# 0341TODD Read!! Center Gauges and How to Mount?



## asleepz (Feb 24, 2004)

Hey man I just wanted to confirm what size gauges you used for your center gauges and how the hell did you mount them. Thanks man


----------



## asleepz (Feb 24, 2004)

also forgot to add how and where did you hook up the oil pressure gauge? Did you have to tap holes somewhere? If you did where? Could you maybe write up some instructions? Thanks man


----------



## Zen31ZR (Mar 24, 2004)

SKD_Tech said:


> Hey man I just wanted to confirm what size gauges you used for your center gauges and how the hell did you mount them. Thanks man



Heres a shot of mine. Autometer Phantom , just standard sized guages.


----------



## asleepz (Feb 24, 2004)

there is no standard size gauge

It is a 2 5/8"

How did you mount it?


----------



## Zen31ZR (Mar 24, 2004)

SKD_Tech said:


> there is no standard size gauge
> 
> It is a 2 5/8"
> 
> How did you mount it?


Well , I mean the usual size most shops sell the guages in.

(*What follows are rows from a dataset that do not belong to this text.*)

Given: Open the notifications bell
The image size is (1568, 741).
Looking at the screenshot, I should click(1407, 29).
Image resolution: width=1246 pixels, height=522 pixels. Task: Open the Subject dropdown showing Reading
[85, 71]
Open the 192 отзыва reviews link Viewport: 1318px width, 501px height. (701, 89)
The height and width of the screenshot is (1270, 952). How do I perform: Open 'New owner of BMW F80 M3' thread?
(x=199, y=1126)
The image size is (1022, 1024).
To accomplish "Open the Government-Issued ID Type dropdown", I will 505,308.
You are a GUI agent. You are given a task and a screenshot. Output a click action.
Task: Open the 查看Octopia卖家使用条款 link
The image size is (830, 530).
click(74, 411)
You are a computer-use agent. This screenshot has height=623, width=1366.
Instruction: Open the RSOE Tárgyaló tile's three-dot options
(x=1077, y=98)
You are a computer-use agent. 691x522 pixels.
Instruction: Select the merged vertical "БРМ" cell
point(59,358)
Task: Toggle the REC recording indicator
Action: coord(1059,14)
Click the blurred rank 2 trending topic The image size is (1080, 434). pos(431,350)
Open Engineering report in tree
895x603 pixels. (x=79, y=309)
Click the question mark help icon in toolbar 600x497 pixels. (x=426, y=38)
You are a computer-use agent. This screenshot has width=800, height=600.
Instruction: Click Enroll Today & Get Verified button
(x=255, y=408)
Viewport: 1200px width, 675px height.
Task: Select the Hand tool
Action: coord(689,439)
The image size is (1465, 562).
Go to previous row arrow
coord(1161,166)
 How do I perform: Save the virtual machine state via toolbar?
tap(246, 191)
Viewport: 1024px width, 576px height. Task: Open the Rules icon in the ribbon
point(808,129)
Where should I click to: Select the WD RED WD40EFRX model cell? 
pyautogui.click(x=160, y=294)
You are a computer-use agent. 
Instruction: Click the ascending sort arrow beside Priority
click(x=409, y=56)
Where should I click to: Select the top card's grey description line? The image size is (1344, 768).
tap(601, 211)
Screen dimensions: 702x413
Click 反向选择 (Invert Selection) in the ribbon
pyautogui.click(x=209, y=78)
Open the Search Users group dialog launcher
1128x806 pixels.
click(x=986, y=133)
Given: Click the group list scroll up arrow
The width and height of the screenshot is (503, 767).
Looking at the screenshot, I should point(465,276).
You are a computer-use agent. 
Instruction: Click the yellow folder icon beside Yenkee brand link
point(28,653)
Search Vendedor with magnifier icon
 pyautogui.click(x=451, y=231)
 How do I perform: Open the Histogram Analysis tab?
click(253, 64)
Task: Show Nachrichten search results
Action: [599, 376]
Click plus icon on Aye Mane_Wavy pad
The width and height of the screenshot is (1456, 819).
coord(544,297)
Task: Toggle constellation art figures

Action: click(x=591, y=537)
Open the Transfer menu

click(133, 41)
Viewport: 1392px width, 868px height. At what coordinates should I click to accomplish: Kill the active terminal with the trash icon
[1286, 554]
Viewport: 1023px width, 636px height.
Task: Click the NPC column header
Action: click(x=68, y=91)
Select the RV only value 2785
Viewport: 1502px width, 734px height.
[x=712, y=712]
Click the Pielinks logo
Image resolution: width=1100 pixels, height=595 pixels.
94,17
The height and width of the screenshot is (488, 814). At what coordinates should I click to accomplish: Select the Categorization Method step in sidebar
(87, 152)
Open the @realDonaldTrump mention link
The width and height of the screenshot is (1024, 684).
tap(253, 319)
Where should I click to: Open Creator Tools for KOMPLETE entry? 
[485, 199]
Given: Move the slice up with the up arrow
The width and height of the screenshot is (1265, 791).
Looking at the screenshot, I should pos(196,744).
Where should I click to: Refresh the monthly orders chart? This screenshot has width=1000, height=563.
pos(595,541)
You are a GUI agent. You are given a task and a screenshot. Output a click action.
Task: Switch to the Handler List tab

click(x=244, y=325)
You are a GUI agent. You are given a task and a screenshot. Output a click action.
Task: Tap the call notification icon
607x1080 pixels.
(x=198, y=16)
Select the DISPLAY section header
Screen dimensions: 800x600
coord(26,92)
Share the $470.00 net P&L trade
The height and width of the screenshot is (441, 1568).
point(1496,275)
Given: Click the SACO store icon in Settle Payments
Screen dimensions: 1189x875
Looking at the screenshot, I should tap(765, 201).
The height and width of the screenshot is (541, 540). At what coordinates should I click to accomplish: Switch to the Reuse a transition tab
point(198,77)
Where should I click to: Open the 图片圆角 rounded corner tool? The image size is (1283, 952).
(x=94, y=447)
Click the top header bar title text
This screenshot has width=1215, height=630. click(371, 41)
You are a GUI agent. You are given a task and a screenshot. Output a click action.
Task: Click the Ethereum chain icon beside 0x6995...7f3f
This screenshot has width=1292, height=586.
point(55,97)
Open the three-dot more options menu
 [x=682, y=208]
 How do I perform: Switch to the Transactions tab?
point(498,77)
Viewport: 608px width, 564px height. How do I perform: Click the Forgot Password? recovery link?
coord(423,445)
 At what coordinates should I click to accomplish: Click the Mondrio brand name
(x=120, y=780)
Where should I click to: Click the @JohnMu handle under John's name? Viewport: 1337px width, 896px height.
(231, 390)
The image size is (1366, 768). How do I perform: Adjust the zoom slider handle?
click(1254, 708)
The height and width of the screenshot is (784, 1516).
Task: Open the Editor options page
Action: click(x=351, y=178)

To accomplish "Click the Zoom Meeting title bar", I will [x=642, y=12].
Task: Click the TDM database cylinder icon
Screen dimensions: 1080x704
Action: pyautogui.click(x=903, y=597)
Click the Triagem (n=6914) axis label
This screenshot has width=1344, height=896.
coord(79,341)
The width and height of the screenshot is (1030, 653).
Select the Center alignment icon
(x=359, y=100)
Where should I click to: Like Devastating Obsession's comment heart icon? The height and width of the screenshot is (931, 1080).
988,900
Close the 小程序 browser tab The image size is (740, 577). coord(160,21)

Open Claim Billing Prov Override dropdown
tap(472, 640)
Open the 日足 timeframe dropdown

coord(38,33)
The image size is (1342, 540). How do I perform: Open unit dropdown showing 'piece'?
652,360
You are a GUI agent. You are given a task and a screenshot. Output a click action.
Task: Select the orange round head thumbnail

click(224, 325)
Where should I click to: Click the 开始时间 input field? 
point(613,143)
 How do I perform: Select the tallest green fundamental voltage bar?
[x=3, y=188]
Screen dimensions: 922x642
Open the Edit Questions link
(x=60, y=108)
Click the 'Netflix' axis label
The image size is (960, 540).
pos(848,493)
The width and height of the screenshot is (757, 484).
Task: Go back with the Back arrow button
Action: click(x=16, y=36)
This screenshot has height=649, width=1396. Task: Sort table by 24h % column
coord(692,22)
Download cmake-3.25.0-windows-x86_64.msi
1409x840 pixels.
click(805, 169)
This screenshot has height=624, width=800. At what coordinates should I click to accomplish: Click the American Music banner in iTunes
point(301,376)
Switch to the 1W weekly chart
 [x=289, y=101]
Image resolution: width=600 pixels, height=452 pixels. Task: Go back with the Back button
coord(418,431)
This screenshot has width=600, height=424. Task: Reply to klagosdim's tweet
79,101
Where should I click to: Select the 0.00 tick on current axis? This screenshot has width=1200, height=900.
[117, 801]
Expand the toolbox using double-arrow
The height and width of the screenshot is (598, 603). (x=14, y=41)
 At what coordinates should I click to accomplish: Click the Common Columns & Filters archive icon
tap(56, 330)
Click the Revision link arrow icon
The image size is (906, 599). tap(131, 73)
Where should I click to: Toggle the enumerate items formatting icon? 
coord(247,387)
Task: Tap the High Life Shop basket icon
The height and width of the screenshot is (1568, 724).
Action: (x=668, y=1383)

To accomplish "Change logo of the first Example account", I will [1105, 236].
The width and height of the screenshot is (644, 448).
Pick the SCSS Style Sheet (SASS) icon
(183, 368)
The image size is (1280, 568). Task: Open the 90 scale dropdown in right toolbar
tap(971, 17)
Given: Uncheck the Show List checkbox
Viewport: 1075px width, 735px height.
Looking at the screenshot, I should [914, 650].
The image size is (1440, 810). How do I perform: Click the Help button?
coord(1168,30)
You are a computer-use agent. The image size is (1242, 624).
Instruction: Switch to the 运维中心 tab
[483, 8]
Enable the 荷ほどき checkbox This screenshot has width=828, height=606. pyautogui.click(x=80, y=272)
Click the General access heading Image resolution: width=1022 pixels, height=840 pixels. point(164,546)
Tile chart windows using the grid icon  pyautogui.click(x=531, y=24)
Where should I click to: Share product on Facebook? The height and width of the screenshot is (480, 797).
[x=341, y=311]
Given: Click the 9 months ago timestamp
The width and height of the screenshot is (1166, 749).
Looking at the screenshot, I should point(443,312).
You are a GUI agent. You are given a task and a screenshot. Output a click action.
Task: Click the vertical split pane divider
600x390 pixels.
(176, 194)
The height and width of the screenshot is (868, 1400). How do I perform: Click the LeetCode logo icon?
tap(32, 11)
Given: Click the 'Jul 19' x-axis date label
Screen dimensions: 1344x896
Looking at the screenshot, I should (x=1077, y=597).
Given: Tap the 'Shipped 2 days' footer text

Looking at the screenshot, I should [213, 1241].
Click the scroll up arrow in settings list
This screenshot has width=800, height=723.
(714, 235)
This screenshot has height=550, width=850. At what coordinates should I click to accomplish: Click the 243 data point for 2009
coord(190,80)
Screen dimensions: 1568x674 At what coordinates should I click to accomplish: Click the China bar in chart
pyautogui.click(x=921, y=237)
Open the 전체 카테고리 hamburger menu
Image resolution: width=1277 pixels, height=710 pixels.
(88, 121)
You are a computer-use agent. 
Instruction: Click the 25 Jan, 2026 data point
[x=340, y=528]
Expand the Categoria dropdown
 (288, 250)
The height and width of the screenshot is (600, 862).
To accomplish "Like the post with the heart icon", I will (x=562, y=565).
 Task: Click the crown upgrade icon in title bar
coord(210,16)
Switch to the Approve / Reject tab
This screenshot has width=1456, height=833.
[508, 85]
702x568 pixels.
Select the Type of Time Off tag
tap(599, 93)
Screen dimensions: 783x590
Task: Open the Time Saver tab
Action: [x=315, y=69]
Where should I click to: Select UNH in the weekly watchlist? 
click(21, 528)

The stock guage removal sequence should be on Z31.com. I did some of my own embelishments , such as using blue camping mattress foam to wrap the guages in , and then after hooking up all the wires and such , pushing them back into the dash , and partially back into the now empty stock guage holder. The edges of the old guage holder kinda keeps them from popping out of the dash when I get on it hard. They've been in the position you see them now for about 3 months with no movement issues. I'm gonna redo it later on , as you can see the gaps where the foam doesn't quite meet under the guage , but I don't think I did bad for not even measuring , just do it by eye.


----------



## 0341TODD (Nov 15, 2003)

dude- 2-5/8 slides in perfectly- I sent you pictures. auto meter sells a gauge that is that size and it worked excellent for me- granted yes they are basically sitting in there but they are tight, just as if you were putting it in an a-pillar.


----------



## Zen31ZR (Mar 24, 2004)

0341TODD said:


> dude- 2-5/8 slides in perfectly- I sent you pictures. auto meter sells a gauge that is that size and it worked excellent for me- granted yes they are basically sitting in there but they are tight, just as if you were putting it in an a-pillar.


Send me some pics too , I wanna see that. Or post them here.


----------



## 0341TODD (Nov 15, 2003)

you need to get a distribution block off of the stock oil pressure gauge- you need to buy autometer part number 2269 and then go to ace hardware and buy a whole bunch of different stuff to combine the oil pressure line and the stock oil pressure gauge.


----------